Os que pretendem", insiste, "persuadir-lhe que exijka eses privilégios masculinos detestam-na, e querem perdê-la irremediavelmente". "E porquê essa condenação eterna ao limbo da secundaridade? Bem...É melhor voltar a conceder a palavra à escritora:

"A vida psíquica [da mulher] é periodicamente e crudelissimamente perturbada pelas crises da sua vida fisiológica.
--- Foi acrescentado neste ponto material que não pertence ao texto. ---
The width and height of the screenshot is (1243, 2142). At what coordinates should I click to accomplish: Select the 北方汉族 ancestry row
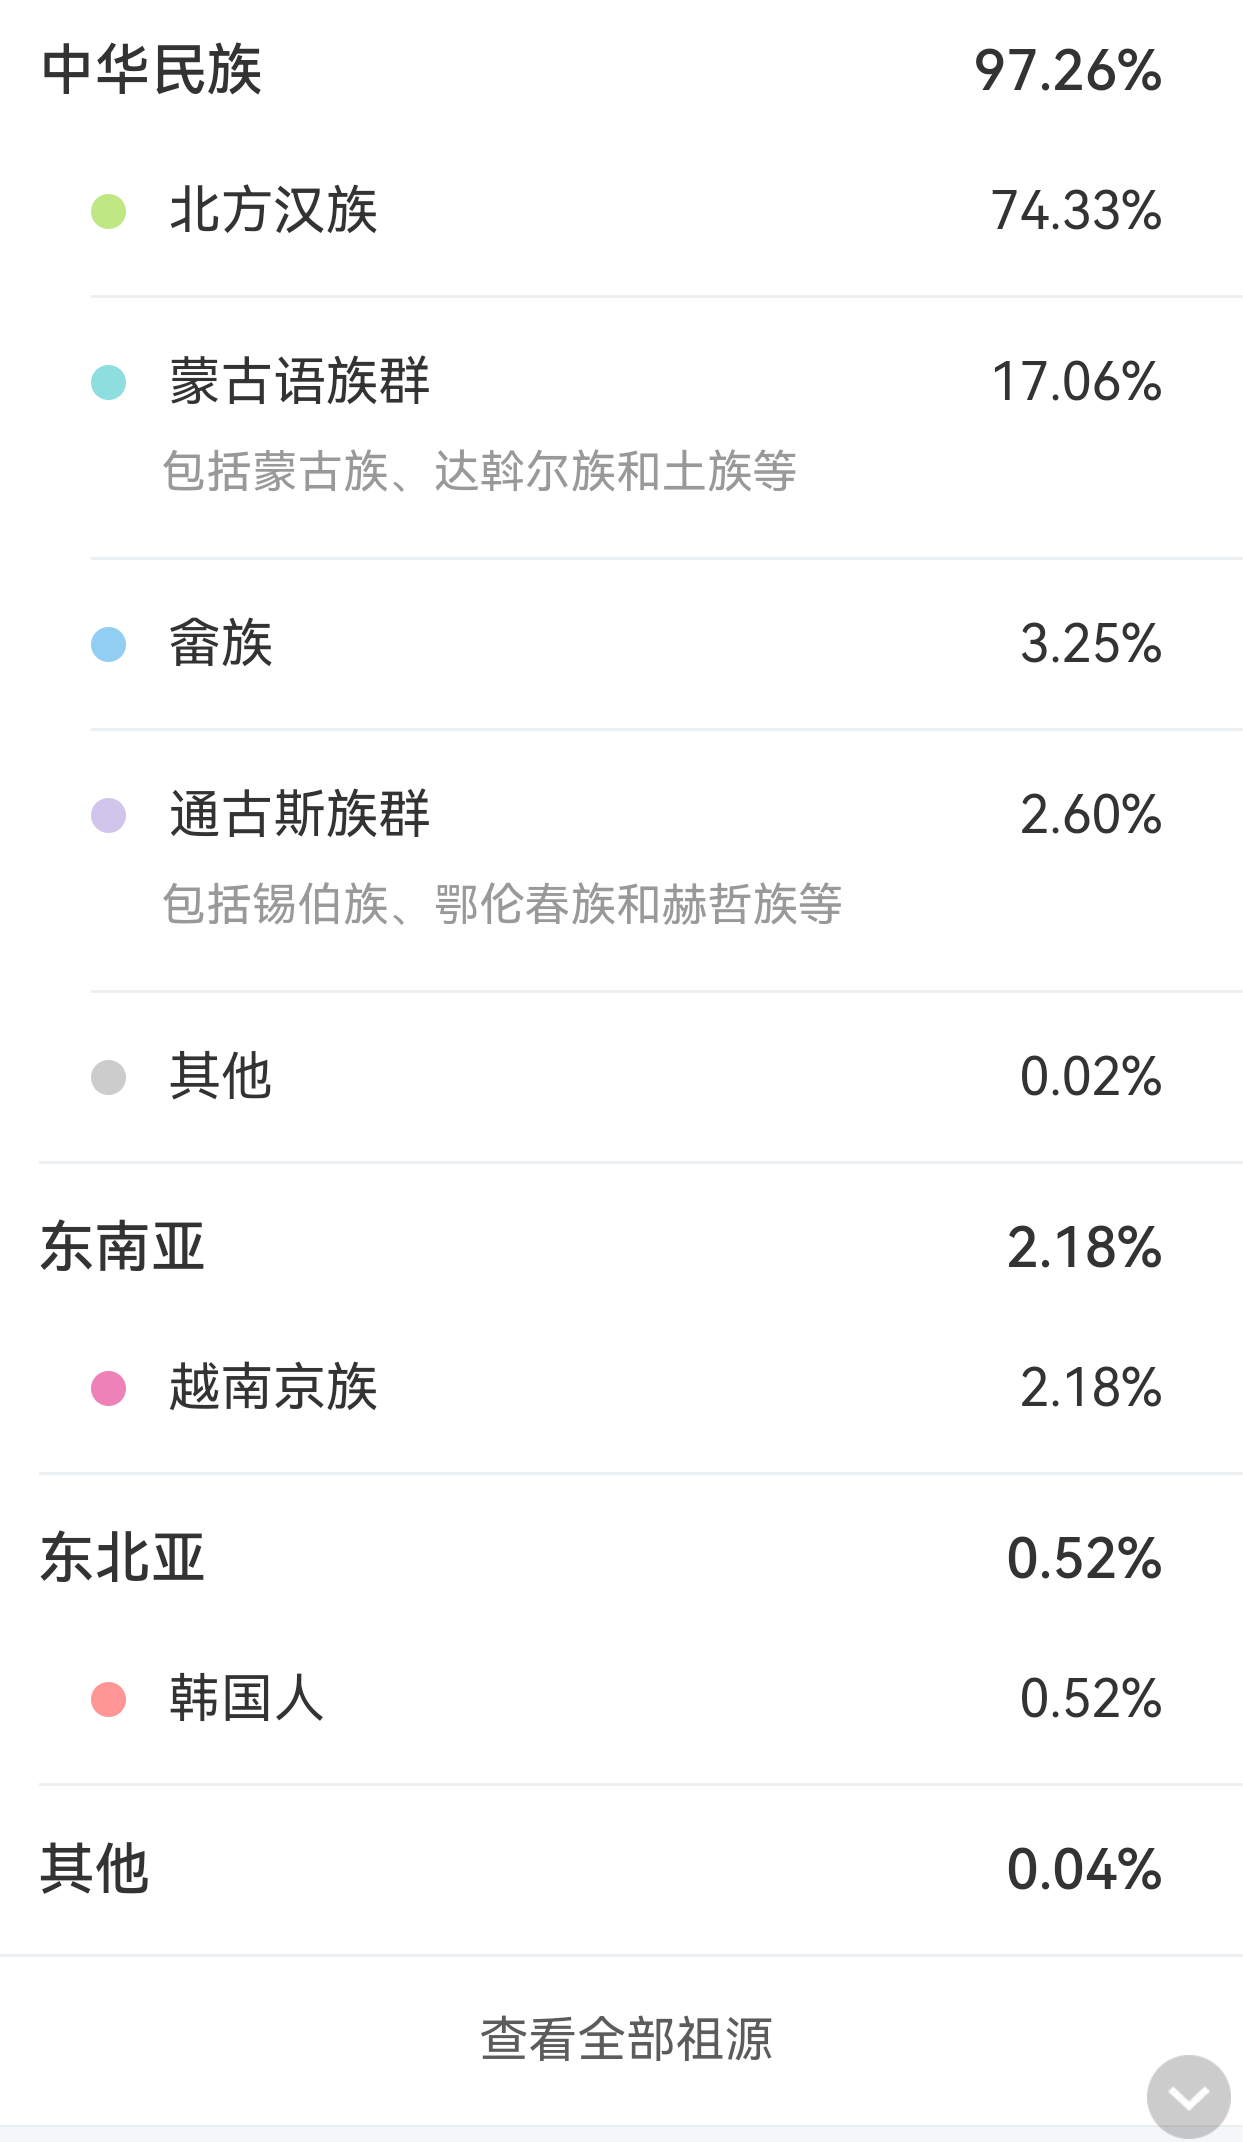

Eis o mistério sagrado e doloroso, que, revelado, dá a chave de todas as suas contradições e de todos os seus errros".


É preciso dizer que esta visão inescondivelmente positivista e materialista da realidade que hoje não pode, repito, deixar de causar estranheza e mesmo, no imediasto, algum reconhecível [e entendível] desconforto intelectual e crítico, possui, mau grado isso, uma relevância dialéctica específica que seria leviano ignorar---isto na medida em que, exactamente porque a História [e dentro dela a cultura são como os "caminhos" de Machado, isto é, antes de mais "estelas en la mar" sendo que não existem verdadeiramente caminhos, fazendo-se na realidade caminho "a andar"] ela, visão positivista, representou, na realidade, em si mesma, um avanço considerável sobre as formas de pensamento providencialista e transcendentalista e, por isso, disfuncionalmente "finalicista", que, de um modo global, influenciaram as formas tópicas de representação da realidade que antecederam a emergência do positivismo no século XIX europeu e deram origem a muitas das visões "metalinguísticas da História" que ainda hoje, aqui e ali tendem, apesar de tudo, a perdurar.


Lido o texto de Maria Amália Vaz de Carvalho, hoje, é, com efeito, quase irresistível a tentação de questionar instintivamente: Maria Amália Vaz de Carvalho, cujo nome foi escolhido para a designação de um dos mais prestigiados liceus femininos da capital lisboeta um caso de... machismo?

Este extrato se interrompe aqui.